Ein großer Keramikteller – übrigens mit Spuren von Wein und Cannabis darauf -, Schalen von Straußeneiern, ein Dolch aus Bergkristall, kostbare Objekte aus Bernstein und Elfenbein, sogar der komplette Stoßzahn eines afrikanischen Elefanten: Es sind auch für heutige Augen beeindruckende Grabbeigaben, die Archäologen 2008 in einer südspanischen Grabstätte bei Valencina (nahe Sevilla) aus der Kupferzeit (3200 bis 2500 v. Chr.) fanden. Offensichtlich eine hochgestellte, wiewohl schon jung (in einem Alter zwischen 17 und 25) gestorbene Persönlichkeit, von der die Forscher bald als „Ivory Man“ sprachen.
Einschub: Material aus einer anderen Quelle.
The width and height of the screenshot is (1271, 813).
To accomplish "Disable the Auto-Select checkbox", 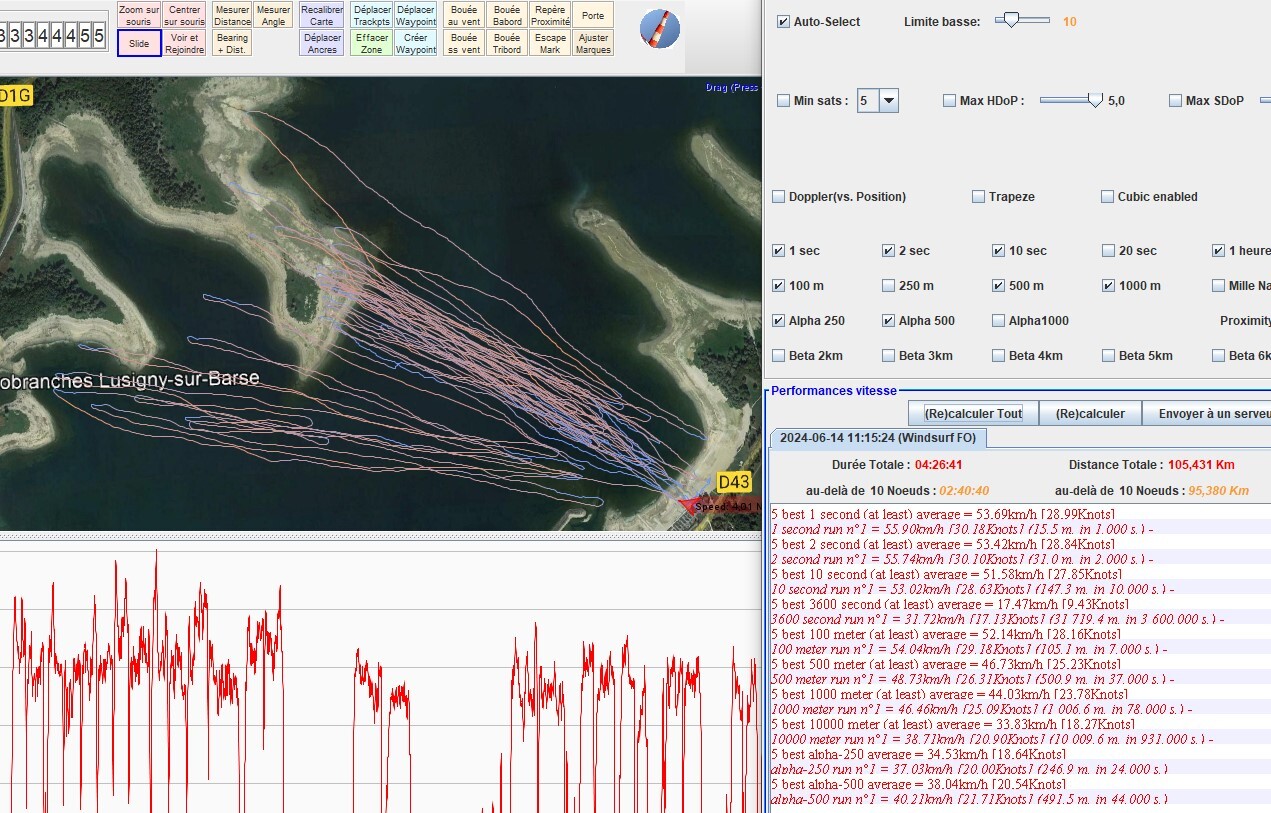I will tap(783, 21).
Doch nun ergab eine biochemische Analyse: Es war eine „Ivory Lady“. Das berichtet ein Team unter starker österreichischer Beteiligung (Uni Wien, Med-Uni Wien, ÖAW): In Science Advances (6. 7.) schreibt es sogar von „female leadership in Copper Age Iberia“. Diese Frau sei nach heutigem Wissensstand die Person mit dem höchsten sozialen Status auf der ganzen iberischen Halbinsel gewesen. Ihr Grab liegt auffällig zentral in einer 450 Hektar großen megalithischen Struktur, wie sie im prähistorischen Westeuropa häufig war, Stonehenge ist das berühmteste Beispiel. Ganz in der Nähe des Grabes der Elfenbein-Lady fand man einen Tholos, einen runden Grabbau, in dem, ebenfalls mit reichen Beigaben, 25 Menschen begraben waren. Und zwar großteils, wenn nicht ausschließlich Frauen. Das lasen die Forscher allerdings nur aus der Form der Knochen. Und diese morphologische Geschlechtsbestimmung ist recht unzuverlässig.
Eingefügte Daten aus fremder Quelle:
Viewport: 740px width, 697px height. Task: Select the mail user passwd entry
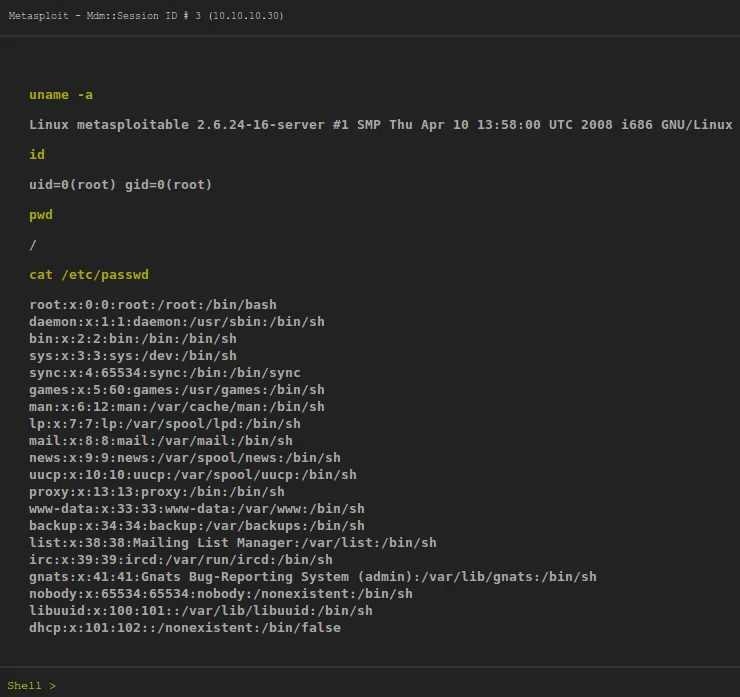[x=161, y=441]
Im Gegensatz zur Methode, mit der das biologische Geschlecht der „Ivory Lady“ bestimmt wurde. Zwar war es nicht Genanalyse, in dieser heißen Gegend blieb für diese nicht genug DNA erhalten. Aber eine fast genauso exakte Methode: die Analyse von Amelogeninen aus dem Zahnschmelz. Diese Proteine sind nämlich bei Frauen und Männern unterschiedlich, da die Gene, nach deren Bauanleitung sie entstehen, auf dem X- bzw- Y-Chromosom liegen.

Quecksilber überall

Auffällig an den Knochen der Ivory Lady ist der hohe Gehalt an Quecksilber: Sie war offenbar in ihrem kurzen Leben hohen Dosen von Zinnober ausgesetzt, wie auch die im Tholos begrabenen Menschen. Das ist kein Wunder: Diese Kultur betrieb Bergbau, baute neben Kupfer auch Zinnober ab, mit dem sich die Menschen die Kleider, vielleicht auch die Haare färbten.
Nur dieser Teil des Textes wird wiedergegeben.